**WORK REQUEST:** Nothing but an exact copy of the records below counts as the answer.

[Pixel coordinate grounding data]
- - - - - - -
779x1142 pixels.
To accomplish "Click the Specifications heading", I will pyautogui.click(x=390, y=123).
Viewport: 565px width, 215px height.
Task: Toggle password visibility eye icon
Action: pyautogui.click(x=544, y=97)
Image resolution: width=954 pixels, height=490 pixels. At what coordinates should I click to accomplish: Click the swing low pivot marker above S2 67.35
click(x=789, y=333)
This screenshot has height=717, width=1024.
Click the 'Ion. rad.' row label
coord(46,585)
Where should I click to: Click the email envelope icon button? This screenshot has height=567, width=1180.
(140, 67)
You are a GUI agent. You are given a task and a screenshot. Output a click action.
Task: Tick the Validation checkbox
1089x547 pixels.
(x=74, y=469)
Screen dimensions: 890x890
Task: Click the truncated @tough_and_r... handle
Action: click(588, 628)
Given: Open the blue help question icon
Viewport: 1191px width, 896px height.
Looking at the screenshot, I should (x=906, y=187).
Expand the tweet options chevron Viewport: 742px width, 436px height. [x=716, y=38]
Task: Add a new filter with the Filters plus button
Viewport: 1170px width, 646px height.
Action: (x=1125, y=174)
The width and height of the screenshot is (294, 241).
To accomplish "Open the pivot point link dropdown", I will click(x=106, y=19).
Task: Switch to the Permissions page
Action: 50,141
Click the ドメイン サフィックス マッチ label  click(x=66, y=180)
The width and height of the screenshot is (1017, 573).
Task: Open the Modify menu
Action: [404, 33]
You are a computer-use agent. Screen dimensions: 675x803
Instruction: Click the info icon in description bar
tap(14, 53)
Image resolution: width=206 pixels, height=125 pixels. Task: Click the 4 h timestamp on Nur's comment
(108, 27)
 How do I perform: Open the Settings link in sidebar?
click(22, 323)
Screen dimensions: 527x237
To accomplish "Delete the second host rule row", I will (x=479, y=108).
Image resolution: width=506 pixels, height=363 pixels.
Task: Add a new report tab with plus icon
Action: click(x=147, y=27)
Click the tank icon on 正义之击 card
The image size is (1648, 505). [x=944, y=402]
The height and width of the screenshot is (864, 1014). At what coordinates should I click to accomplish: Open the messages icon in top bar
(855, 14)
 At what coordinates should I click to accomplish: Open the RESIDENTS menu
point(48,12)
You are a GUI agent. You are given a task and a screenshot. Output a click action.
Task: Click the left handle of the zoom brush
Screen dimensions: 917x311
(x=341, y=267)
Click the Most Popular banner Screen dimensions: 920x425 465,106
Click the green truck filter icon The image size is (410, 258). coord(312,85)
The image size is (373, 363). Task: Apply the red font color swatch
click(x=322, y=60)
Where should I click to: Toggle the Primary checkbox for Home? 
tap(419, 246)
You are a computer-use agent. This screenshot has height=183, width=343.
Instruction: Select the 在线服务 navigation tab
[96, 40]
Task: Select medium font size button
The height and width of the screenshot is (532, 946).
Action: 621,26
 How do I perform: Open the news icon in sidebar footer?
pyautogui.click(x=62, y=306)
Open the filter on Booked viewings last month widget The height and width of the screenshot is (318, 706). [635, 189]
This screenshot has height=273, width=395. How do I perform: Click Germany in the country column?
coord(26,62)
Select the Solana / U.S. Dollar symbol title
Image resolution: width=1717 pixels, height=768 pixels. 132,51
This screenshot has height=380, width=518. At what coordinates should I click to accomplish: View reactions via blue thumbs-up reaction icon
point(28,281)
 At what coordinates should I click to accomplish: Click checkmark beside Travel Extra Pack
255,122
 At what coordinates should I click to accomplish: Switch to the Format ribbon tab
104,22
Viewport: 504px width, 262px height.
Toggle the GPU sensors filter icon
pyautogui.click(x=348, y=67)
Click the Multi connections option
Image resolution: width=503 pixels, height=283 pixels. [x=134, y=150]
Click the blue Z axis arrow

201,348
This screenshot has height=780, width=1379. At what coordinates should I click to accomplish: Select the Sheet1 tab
- - - - - - -
**SOLUTION TO THE EXERCISE:**
779x1142 pixels.
To accomplish "Click the Specifications heading", I will pyautogui.click(x=390, y=123).
Viewport: 565px width, 215px height.
Task: Toggle password visibility eye icon
Action: pyautogui.click(x=544, y=97)
Image resolution: width=954 pixels, height=490 pixels. At what coordinates should I click to accomplish: Click the swing low pivot marker above S2 67.35
click(x=789, y=333)
This screenshot has height=717, width=1024.
Click the 'Ion. rad.' row label
coord(46,585)
Where should I click to: Click the email envelope icon button? This screenshot has height=567, width=1180.
(140, 67)
You are a GUI agent. You are given a task and a screenshot. Output a click action.
Task: Tick the Validation checkbox
1089x547 pixels.
(x=74, y=469)
Screen dimensions: 890x890
Task: Click the truncated @tough_and_r... handle
Action: click(588, 628)
Given: Open the blue help question icon
Viewport: 1191px width, 896px height.
Looking at the screenshot, I should (x=906, y=187).
Expand the tweet options chevron Viewport: 742px width, 436px height. [x=716, y=38]
Task: Add a new filter with the Filters plus button
Viewport: 1170px width, 646px height.
Action: (x=1125, y=174)
The width and height of the screenshot is (294, 241).
To accomplish "Open the pivot point link dropdown", I will click(x=106, y=19).
Task: Switch to the Permissions page
Action: 50,141
Click the ドメイン サフィックス マッチ label  click(x=66, y=180)
The width and height of the screenshot is (1017, 573).
Task: Open the Modify menu
Action: [404, 33]
You are a computer-use agent. Screen dimensions: 675x803
Instruction: Click the info icon in description bar
tap(14, 53)
Image resolution: width=206 pixels, height=125 pixels. Task: Click the 4 h timestamp on Nur's comment
(108, 27)
 How do I perform: Open the Settings link in sidebar?
click(22, 323)
Screen dimensions: 527x237
To accomplish "Delete the second host rule row", I will (x=479, y=108).
Image resolution: width=506 pixels, height=363 pixels.
Task: Add a new report tab with plus icon
Action: click(x=147, y=27)
Click the tank icon on 正义之击 card
The image size is (1648, 505). [x=944, y=402]
The height and width of the screenshot is (864, 1014). At what coordinates should I click to accomplish: Open the messages icon in top bar
(855, 14)
 At what coordinates should I click to accomplish: Open the RESIDENTS menu
point(48,12)
You are a GUI agent. You are given a task and a screenshot. Output a click action.
Task: Click the left handle of the zoom brush
Screen dimensions: 917x311
(x=341, y=267)
Click the Most Popular banner Screen dimensions: 920x425 465,106
Click the green truck filter icon The image size is (410, 258). coord(312,85)
The image size is (373, 363). Task: Apply the red font color swatch
click(x=322, y=60)
Where should I click to: Toggle the Primary checkbox for Home? 
tap(419, 246)
You are a computer-use agent. This screenshot has height=183, width=343.
Instruction: Select the 在线服务 navigation tab
[96, 40]
Task: Select medium font size button
The height and width of the screenshot is (532, 946).
Action: 621,26
 How do I perform: Open the news icon in sidebar footer?
pyautogui.click(x=62, y=306)
Open the filter on Booked viewings last month widget The height and width of the screenshot is (318, 706). [635, 189]
This screenshot has height=273, width=395. How do I perform: Click Germany in the country column?
coord(26,62)
Select the Solana / U.S. Dollar symbol title
Image resolution: width=1717 pixels, height=768 pixels. 132,51
This screenshot has height=380, width=518. At what coordinates should I click to accomplish: View reactions via blue thumbs-up reaction icon
point(28,281)
 At what coordinates should I click to accomplish: Click checkmark beside Travel Extra Pack
255,122
 At what coordinates should I click to accomplish: Switch to the Format ribbon tab
104,22
Viewport: 504px width, 262px height.
Toggle the GPU sensors filter icon
pyautogui.click(x=348, y=67)
Click the Multi connections option
Image resolution: width=503 pixels, height=283 pixels. [x=134, y=150]
Click the blue Z axis arrow

201,348
This screenshot has height=780, width=1379. At what coordinates should I click to accomplish: Select the Sheet1 tab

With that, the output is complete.